Your next delivery person may be a robot. Robots have joined drones as popular options being tested by companies to reduce costs and automate the delivery of goods. And unlike drones, legislators have fewer objections to having robots on the streets. Within less than a month, two states have already passed laws allowing robots to make deliveries starting July 1.

Yesterday, Idaho became the second state after Virginia to allow delivery by robot. According to Idaho's law, personal delivery robots weighing no more than 80 pounds and traveling at less than 10 miles per hour are allowed to traverse sidewalks and crosswalks to deliver goods. Virginia's law stipulates that robots should weigh no more than 50 pounds. Both states require a remote human operator to monitor the robot's motion. (See also: 3 Ways Robots Affect the Economy.)

When the idea of delivery by drones was introduced, it generated a plethora of concerns related to privacy and navigation in cities with tall buildings. However, robots seem to have evoked curiosity rather than concern among lawmakers. Rep. Ron Villaneuva in Virginia told tech publication Recode that there was no pushback to the legislation. Instead, there was "intrigue and curiosity about the technology, what the application would be, how it would benefit the citizens." (See also: Delivery by Drone: New Rules for Flights.) 
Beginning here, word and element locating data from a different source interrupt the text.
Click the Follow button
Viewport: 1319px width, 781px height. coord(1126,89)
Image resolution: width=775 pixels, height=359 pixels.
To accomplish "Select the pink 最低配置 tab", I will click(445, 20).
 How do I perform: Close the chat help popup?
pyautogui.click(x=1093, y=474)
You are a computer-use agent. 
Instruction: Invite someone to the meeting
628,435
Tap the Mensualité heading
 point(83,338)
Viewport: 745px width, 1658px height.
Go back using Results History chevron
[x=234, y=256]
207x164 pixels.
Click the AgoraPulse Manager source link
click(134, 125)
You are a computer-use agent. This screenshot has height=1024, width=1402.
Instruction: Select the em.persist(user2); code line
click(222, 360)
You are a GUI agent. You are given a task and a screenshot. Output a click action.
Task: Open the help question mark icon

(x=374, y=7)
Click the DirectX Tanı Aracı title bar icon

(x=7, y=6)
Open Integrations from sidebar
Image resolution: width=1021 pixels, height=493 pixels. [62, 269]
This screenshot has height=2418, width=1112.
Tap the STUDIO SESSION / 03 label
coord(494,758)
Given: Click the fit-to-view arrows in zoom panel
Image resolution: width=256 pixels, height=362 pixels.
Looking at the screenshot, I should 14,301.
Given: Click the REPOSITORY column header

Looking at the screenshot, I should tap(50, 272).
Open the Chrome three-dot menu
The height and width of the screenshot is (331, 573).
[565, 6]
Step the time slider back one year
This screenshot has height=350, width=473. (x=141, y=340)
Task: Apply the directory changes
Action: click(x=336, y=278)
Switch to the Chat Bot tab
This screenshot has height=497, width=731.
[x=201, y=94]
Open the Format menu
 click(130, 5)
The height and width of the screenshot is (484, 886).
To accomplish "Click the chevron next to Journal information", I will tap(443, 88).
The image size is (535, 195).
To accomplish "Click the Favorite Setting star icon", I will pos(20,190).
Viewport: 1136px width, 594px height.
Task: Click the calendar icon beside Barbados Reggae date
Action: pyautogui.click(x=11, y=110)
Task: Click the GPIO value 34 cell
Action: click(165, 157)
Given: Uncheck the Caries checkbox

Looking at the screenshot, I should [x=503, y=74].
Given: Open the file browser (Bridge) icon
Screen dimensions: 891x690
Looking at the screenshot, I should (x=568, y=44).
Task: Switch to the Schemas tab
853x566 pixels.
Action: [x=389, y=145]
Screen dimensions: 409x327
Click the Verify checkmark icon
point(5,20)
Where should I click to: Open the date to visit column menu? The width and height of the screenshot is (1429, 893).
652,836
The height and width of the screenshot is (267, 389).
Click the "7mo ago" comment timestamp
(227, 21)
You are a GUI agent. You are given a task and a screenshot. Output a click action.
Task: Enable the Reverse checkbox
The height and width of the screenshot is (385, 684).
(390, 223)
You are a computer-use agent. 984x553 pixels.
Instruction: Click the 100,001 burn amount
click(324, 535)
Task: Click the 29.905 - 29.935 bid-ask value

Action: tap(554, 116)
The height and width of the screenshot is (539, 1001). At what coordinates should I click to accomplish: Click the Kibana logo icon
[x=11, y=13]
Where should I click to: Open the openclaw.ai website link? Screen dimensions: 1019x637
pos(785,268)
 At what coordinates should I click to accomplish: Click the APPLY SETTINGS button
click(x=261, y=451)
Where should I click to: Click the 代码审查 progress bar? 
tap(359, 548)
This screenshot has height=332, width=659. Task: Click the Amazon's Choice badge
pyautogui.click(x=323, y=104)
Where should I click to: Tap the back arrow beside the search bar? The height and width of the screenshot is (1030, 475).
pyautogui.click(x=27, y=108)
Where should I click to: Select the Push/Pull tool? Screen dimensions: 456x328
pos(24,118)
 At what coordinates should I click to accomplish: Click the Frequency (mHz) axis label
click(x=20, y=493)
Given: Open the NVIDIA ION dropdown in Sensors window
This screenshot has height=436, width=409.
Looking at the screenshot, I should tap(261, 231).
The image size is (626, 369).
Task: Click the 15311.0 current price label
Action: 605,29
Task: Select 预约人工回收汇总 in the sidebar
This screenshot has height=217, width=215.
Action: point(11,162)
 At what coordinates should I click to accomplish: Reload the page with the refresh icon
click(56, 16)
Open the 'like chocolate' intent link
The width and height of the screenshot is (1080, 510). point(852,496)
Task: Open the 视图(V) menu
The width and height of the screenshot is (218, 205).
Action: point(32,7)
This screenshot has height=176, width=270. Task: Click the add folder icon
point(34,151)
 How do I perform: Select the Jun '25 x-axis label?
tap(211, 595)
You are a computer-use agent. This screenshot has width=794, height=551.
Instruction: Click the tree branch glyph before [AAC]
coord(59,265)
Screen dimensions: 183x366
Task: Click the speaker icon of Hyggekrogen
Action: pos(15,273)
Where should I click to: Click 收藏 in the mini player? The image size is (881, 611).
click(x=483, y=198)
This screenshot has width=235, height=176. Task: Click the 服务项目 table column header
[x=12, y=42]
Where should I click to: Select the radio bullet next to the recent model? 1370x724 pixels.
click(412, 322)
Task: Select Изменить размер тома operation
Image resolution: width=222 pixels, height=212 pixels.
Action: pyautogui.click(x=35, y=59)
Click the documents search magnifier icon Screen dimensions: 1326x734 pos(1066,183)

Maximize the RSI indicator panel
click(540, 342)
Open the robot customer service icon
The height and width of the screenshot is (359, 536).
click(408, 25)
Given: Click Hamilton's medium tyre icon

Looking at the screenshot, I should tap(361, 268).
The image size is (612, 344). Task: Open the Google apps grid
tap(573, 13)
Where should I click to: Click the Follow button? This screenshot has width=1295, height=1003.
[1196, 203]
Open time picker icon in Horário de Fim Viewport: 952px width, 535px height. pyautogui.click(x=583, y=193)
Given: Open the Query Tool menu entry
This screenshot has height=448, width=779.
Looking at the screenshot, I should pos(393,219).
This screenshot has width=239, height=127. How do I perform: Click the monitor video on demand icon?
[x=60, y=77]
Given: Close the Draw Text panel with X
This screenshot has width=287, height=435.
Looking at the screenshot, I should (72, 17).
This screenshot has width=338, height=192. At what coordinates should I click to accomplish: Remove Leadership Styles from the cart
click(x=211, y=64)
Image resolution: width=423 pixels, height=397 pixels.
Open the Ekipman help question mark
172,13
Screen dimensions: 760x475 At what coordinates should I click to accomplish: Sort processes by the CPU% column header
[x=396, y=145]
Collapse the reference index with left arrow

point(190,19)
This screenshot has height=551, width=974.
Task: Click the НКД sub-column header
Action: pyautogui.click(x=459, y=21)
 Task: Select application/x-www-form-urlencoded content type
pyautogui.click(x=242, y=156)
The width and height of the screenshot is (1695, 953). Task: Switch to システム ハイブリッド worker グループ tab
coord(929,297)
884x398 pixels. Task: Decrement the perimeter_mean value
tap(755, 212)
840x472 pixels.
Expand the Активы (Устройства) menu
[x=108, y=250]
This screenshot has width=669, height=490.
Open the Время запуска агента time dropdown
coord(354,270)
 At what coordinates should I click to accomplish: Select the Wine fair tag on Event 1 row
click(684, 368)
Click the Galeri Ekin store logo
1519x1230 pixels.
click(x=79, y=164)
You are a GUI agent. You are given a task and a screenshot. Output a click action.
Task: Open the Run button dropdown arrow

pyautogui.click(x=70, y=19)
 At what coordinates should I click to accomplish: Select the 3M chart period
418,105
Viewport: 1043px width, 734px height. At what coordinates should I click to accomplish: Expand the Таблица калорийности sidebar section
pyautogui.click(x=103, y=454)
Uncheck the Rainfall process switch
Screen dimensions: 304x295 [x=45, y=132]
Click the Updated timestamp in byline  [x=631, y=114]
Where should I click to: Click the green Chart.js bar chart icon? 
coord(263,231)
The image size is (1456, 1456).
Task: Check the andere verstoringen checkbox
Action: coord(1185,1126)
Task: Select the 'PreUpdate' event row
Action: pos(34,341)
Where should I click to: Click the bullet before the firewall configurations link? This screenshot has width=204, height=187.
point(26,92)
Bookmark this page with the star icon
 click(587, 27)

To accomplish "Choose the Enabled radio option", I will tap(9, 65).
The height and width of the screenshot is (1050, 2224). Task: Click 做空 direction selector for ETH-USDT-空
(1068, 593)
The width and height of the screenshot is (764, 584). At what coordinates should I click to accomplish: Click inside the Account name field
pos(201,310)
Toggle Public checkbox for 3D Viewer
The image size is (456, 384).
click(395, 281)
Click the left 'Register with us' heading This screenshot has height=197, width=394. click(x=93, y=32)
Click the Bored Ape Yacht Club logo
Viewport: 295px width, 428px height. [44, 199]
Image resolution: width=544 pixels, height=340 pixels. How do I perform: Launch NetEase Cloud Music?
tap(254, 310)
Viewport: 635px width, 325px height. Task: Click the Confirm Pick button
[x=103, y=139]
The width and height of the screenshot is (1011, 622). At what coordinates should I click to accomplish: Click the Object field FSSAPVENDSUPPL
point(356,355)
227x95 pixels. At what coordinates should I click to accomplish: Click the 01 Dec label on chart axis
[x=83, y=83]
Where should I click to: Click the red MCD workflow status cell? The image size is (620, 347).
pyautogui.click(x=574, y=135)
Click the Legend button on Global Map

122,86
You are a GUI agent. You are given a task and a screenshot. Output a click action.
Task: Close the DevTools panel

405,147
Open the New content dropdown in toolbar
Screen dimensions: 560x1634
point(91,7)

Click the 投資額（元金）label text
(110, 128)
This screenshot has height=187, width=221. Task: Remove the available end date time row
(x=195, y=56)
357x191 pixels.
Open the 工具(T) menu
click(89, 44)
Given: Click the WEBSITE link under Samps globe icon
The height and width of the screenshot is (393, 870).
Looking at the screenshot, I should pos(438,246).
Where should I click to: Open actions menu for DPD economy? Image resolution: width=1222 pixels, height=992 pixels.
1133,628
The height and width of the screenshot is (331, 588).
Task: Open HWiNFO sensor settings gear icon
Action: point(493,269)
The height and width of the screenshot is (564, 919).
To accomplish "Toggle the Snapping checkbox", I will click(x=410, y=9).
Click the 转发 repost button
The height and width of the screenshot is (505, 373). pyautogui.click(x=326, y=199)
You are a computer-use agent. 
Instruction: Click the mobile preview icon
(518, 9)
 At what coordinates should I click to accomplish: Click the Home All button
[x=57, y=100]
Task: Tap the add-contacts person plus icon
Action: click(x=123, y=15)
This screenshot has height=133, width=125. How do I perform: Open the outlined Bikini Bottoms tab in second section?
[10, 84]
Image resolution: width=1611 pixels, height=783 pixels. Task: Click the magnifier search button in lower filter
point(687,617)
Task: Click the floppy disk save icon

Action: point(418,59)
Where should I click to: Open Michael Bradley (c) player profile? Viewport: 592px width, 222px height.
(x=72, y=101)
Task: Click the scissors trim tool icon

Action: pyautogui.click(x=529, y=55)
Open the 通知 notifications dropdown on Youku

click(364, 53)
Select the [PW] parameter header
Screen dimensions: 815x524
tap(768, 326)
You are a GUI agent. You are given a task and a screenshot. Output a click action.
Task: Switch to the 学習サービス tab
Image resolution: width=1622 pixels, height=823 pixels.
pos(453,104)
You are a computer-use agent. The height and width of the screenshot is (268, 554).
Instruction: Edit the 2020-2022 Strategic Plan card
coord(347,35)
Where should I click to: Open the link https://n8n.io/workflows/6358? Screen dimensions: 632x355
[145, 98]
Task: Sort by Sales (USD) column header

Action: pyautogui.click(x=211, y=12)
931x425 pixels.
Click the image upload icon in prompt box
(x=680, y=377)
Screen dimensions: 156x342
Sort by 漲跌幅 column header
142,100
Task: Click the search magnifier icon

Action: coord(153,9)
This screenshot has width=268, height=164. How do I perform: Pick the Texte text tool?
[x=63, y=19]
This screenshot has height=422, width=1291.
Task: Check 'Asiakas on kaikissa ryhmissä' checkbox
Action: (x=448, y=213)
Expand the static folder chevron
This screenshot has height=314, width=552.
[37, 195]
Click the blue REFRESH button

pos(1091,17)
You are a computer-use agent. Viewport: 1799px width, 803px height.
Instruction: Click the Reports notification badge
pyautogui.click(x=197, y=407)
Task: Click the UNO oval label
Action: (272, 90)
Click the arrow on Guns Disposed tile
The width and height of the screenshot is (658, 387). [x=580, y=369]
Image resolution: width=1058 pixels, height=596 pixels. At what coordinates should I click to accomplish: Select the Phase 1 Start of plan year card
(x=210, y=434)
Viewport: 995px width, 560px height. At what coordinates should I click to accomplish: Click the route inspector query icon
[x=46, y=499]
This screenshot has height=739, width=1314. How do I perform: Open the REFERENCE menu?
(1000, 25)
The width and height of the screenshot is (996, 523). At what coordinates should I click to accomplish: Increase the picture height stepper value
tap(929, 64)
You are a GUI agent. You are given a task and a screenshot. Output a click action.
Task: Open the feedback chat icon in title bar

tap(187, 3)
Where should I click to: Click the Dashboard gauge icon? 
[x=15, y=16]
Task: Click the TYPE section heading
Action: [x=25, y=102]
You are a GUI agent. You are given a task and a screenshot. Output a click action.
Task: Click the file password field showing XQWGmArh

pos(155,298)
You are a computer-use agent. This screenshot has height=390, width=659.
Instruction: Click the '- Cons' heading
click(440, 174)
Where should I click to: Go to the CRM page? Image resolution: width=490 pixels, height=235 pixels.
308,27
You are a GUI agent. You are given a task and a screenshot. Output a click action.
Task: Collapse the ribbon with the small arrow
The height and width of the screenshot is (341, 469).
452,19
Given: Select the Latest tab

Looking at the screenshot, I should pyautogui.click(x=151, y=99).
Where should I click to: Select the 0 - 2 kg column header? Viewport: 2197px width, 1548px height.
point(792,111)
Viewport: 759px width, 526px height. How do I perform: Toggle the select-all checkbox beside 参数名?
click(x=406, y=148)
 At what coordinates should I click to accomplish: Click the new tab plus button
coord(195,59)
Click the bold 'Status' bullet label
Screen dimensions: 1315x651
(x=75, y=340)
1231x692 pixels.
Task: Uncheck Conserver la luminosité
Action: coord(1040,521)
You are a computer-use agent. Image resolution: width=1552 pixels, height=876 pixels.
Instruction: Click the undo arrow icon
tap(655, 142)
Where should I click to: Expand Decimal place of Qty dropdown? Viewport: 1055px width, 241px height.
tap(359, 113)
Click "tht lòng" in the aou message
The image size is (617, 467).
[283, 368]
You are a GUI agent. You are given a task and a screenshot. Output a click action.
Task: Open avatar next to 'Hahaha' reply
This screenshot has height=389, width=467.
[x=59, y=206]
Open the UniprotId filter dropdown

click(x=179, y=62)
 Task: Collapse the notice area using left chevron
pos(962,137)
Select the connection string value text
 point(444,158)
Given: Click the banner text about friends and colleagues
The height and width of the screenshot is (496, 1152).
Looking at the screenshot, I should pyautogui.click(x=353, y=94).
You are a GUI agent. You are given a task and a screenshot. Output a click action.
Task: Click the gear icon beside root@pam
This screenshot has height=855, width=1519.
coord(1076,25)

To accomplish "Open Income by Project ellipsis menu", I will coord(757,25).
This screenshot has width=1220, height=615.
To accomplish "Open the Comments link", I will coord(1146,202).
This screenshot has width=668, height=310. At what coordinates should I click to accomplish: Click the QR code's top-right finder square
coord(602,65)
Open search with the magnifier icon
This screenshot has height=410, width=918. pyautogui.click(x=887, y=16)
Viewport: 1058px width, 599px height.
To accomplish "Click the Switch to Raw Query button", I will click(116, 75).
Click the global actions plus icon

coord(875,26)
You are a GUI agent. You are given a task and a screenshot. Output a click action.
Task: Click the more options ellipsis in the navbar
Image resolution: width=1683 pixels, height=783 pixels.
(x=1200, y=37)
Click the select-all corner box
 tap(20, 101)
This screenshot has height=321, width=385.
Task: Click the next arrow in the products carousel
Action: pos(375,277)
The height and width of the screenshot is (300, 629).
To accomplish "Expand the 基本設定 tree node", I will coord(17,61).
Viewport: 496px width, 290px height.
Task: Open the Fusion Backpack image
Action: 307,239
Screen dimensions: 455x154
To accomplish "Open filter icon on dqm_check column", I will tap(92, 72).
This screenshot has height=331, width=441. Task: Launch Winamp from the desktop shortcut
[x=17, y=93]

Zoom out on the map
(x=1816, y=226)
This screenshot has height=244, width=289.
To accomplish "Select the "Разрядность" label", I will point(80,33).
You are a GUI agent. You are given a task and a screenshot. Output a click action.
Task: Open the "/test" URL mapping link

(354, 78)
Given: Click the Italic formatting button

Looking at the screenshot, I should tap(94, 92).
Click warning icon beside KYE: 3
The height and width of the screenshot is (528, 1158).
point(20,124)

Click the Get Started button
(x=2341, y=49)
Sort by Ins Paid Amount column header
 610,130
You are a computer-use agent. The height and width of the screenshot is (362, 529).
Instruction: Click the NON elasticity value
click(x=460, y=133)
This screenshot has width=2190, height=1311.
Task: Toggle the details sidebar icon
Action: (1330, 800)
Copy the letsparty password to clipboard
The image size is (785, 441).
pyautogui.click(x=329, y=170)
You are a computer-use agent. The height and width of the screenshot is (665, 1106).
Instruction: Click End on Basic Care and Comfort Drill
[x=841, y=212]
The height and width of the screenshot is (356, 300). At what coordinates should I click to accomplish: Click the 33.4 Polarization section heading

Estonia-based startup Starship Technologies is already testing such robots in California and Washington D.C. According to a blog post published on Gizmodo, the company's robots have six wheels, use self-driving technology (they are equipped with nine cameras) and can carry up to 40 pounds. They travel at 4 miles per hours and take between 5 minutes to 30 minutes for a delivery from nearby shops, according to the company. (See also: Introducing the New Starship Technologies Delivery Robot.)

E-commerce behemoth Amazon.com, Inc. (AMZN) is already testing delivery by drones. However, related regulations have significantly hindered its attempts to introduce the technology. The Seattle-based company was one of the signatories supporting the recently introduced robot delivery laws. (See also: Your Next Robot Might Look Just Like Jeff Bezos.)

Alphabet Inc. (GOOG) subsidiary Boston Robotics has also gotten in on the act. At a conference in Barcelona last December, the company debuted Spot Mini, a four-legged robot that can navigate complex pathways, such as stairs, and lift heavy objects without assistance. The company showed experiments having robots carry objects to the front door of homes. According to Zion Market Research, the market for service robots is expected to reach $24.1 billion by 2022.